When the customer has dispersed remote locations that want to interconnect and there is not a unique SP that has full coverage to be able to interconnect by its own resources that locations, some help may be needed by a third (or more) SPs.
The basic methods for chaining SPs together are defined in RFC 4364 as Inter-AS options A, B and C. This discussion covers basic aspects of Option A, with its main advantages, disadvantages and applicability.
Option A is the simplest of the interconnection options. The ASBR of each AS defines an interface or sub-interface per VRF. Once defined, the ASBR will instantiate the VRF assigning the sub-interface to the VPN. This need to be done per VPN requiring Inter-AS service.
The sub-interfaces facing the other AS doesn’t transport labeled traffic, only regular IP traffic. In order to exchange routing information with the remote ASBR, any routing protocol can be used.
From the ASBR point of view, the remote AS is seen like any other regular CE device.
In this case, the MPLS L3 VPN service is not extended, it’s simply chained. Each AS of the Inter-AS interconnection can select freely the IGP and label distribution protocol of their choice.
This solution works very well when the number of VPN and number of routes to transfer are small. Some of the Option A advantages are:
- Easy to understand, deploy and troubleshoot
- Clearly defined demarcation points between providers (SLA demarcation)
- Policing, filtering and accounting per-VPN over one single point (sub-interface VRF)
- Flexibility in the protocol selection per-AS and between ASBR
But, the real limitation of Option A is the scalability of the solution.

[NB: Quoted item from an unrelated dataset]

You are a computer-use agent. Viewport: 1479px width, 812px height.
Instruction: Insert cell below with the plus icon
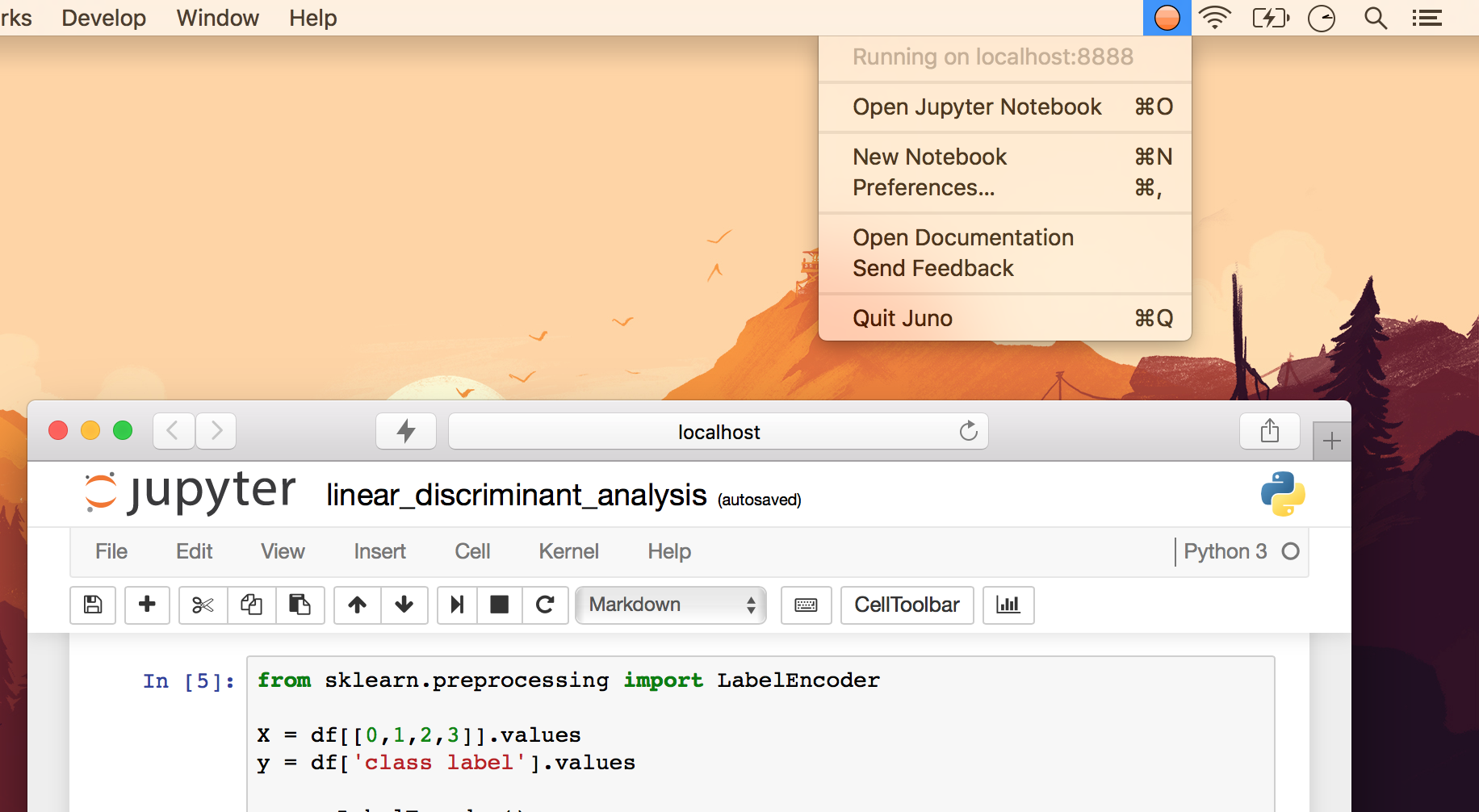click(x=147, y=605)
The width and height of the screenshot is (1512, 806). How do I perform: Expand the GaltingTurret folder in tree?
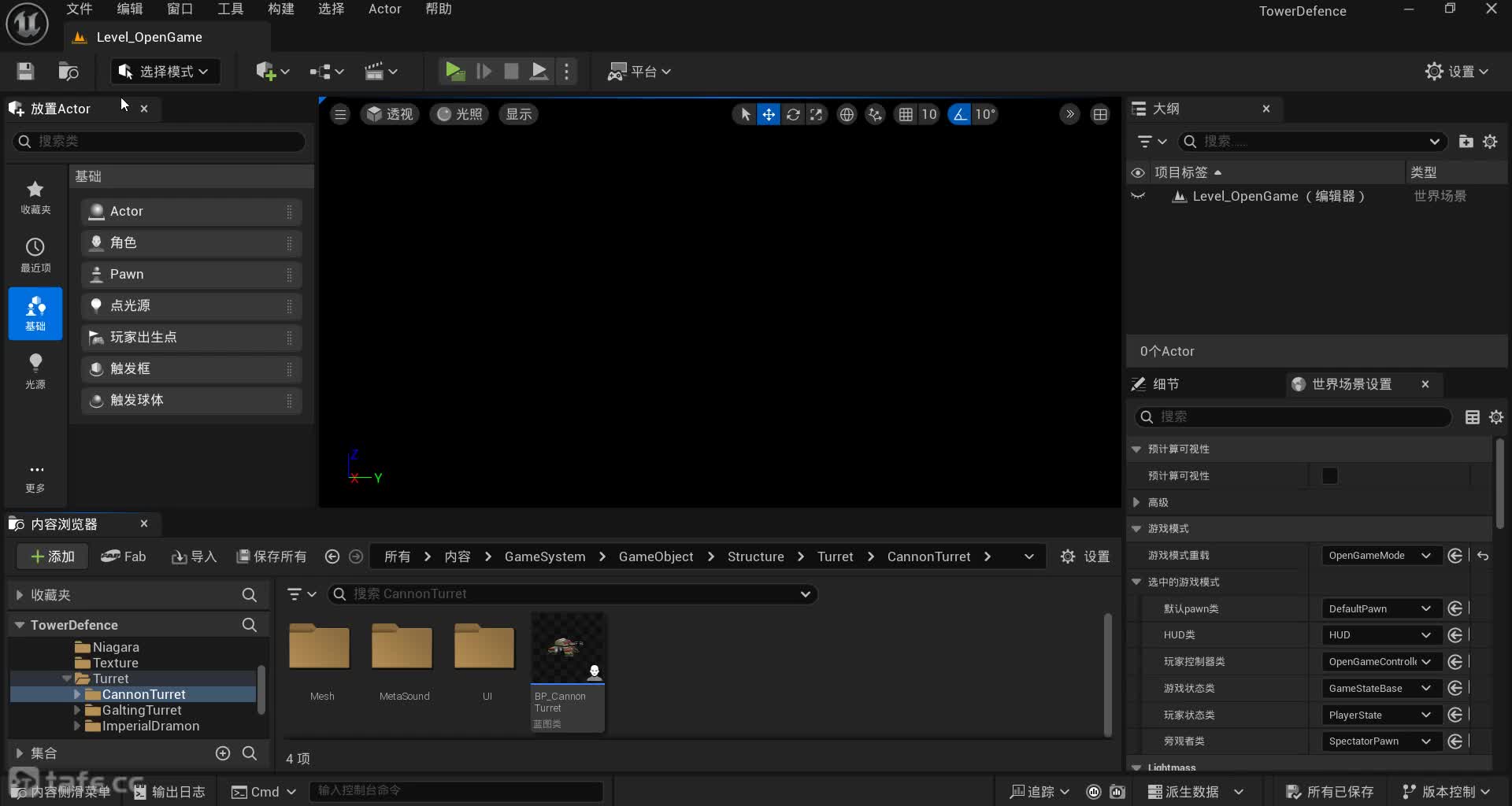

The isolation of VRFs per VPN at the ASBR is accomplished by defining:
- One sub-interface per VRF
- One VRF per VPN (the VRF needs to be instantiated on the ASBR)
- One EBGP (if BGP is used) routing session per VRF
…and that has a HUGE impact on scalability as the number of VPNs to extend grows.
Control and Data planes
In order to keep things as simple as possible, the next figure illustrates the fundamental control and data plane operation for a route advertised by customer GREEN site CE5 (AS #65002) to site CE2 (AS #65001).
- The two MPLS L3 VPN services are chained together to provide end-to-end service
- Neither LSPs neither VPN labels used by the two SP need to be the same
- The link between ASBR transports regular IP traffic
- The extended communities must be removed in the BGP peering between ASBRs to avoid importing routing information in the wrong remote VRF (RT)
Inter-AS option A has some advantages that make this option very popular:
- Defines clear demarcation points between MPLS L3 VPN service providers
- Easy of deployment
But it has as well some disadvantages that may lead to consider using another option that better suits your needs:
- Poor scalability
- Hard to support enterprise QoS transparency
I hope you find it useful.